SOURCE RECORDS:
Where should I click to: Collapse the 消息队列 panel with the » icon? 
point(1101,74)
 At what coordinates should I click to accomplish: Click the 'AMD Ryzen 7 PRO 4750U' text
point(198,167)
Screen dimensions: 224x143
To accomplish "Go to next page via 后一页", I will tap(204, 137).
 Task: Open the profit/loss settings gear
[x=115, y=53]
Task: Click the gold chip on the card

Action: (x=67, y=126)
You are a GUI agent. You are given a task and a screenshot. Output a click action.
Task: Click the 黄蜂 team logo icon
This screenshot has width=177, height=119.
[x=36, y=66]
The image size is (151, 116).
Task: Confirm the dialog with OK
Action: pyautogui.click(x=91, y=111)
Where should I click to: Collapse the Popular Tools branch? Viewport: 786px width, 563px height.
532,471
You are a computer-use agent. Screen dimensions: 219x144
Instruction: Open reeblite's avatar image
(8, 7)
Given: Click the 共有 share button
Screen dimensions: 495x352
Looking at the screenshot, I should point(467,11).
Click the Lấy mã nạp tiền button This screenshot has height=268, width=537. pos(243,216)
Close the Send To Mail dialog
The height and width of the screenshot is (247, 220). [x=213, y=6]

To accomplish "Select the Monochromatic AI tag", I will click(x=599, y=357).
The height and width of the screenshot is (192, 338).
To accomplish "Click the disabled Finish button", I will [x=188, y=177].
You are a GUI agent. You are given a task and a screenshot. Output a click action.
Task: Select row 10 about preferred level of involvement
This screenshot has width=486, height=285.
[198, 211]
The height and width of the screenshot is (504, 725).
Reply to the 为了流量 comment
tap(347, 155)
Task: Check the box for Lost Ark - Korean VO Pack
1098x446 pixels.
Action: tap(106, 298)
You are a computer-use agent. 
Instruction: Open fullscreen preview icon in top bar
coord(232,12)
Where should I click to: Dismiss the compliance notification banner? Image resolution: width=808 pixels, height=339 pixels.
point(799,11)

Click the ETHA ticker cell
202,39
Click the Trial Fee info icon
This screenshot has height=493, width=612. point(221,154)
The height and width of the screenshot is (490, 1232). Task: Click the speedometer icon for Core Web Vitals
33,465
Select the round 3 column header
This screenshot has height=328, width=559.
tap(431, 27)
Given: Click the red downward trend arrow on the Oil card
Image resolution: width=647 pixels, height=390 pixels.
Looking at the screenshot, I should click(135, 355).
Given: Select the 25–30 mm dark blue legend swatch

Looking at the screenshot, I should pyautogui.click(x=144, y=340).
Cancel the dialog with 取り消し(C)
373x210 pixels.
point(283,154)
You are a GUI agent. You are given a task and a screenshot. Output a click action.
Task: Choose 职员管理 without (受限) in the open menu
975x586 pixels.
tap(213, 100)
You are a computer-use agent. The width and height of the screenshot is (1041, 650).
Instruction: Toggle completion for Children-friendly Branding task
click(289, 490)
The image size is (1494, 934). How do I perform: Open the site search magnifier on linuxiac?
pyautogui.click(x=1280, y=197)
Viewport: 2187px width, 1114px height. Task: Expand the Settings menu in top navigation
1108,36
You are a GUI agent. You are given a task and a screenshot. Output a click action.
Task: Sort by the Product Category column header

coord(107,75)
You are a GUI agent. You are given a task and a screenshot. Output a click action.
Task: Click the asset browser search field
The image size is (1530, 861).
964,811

CHALLENGE: Reproduce every one of the lines above, keeping each character as it appears.

SOLUTION TO THE PROBLEM:
Where should I click to: Collapse the 消息队列 panel with the » icon? 
point(1101,74)
 At what coordinates should I click to accomplish: Click the 'AMD Ryzen 7 PRO 4750U' text
point(198,167)
Screen dimensions: 224x143
To accomplish "Go to next page via 后一页", I will tap(204, 137).
 Task: Open the profit/loss settings gear
[x=115, y=53]
Task: Click the gold chip on the card

Action: (x=67, y=126)
You are a GUI agent. You are given a task and a screenshot. Output a click action.
Task: Click the 黄蜂 team logo icon
This screenshot has width=177, height=119.
[x=36, y=66]
The image size is (151, 116).
Task: Confirm the dialog with OK
Action: pyautogui.click(x=91, y=111)
Where should I click to: Collapse the Popular Tools branch? Viewport: 786px width, 563px height.
532,471
You are a computer-use agent. Screen dimensions: 219x144
Instruction: Open reeblite's avatar image
(8, 7)
Given: Click the 共有 share button
Screen dimensions: 495x352
Looking at the screenshot, I should point(467,11).
Click the Lấy mã nạp tiền button This screenshot has height=268, width=537. pos(243,216)
Close the Send To Mail dialog
The height and width of the screenshot is (247, 220). [x=213, y=6]

To accomplish "Select the Monochromatic AI tag", I will click(x=599, y=357).
The height and width of the screenshot is (192, 338).
To accomplish "Click the disabled Finish button", I will [x=188, y=177].
You are a GUI agent. You are given a task and a screenshot. Output a click action.
Task: Select row 10 about preferred level of involvement
This screenshot has width=486, height=285.
[198, 211]
The height and width of the screenshot is (504, 725).
Reply to the 为了流量 comment
tap(347, 155)
Task: Check the box for Lost Ark - Korean VO Pack
1098x446 pixels.
Action: tap(106, 298)
You are a computer-use agent. 
Instruction: Open fullscreen preview icon in top bar
coord(232,12)
Where should I click to: Dismiss the compliance notification banner? Image resolution: width=808 pixels, height=339 pixels.
point(799,11)

Click the ETHA ticker cell
202,39
Click the Trial Fee info icon
This screenshot has height=493, width=612. point(221,154)
The height and width of the screenshot is (490, 1232). Task: Click the speedometer icon for Core Web Vitals
33,465
Select the round 3 column header
This screenshot has height=328, width=559.
tap(431, 27)
Given: Click the red downward trend arrow on the Oil card
Image resolution: width=647 pixels, height=390 pixels.
Looking at the screenshot, I should click(135, 355).
Given: Select the 25–30 mm dark blue legend swatch

Looking at the screenshot, I should pyautogui.click(x=144, y=340).
Cancel the dialog with 取り消し(C)
373x210 pixels.
point(283,154)
You are a GUI agent. You are given a task and a screenshot. Output a click action.
Task: Choose 职员管理 without (受限) in the open menu
975x586 pixels.
tap(213, 100)
You are a computer-use agent. The width and height of the screenshot is (1041, 650).
Instruction: Toggle completion for Children-friendly Branding task
click(289, 490)
The image size is (1494, 934). How do I perform: Open the site search magnifier on linuxiac?
pyautogui.click(x=1280, y=197)
Viewport: 2187px width, 1114px height. Task: Expand the Settings menu in top navigation
1108,36
You are a GUI agent. You are given a task and a screenshot. Output a click action.
Task: Sort by the Product Category column header

coord(107,75)
You are a GUI agent. You are given a task and a screenshot. Output a click action.
Task: Click the asset browser search field
The image size is (1530, 861).
964,811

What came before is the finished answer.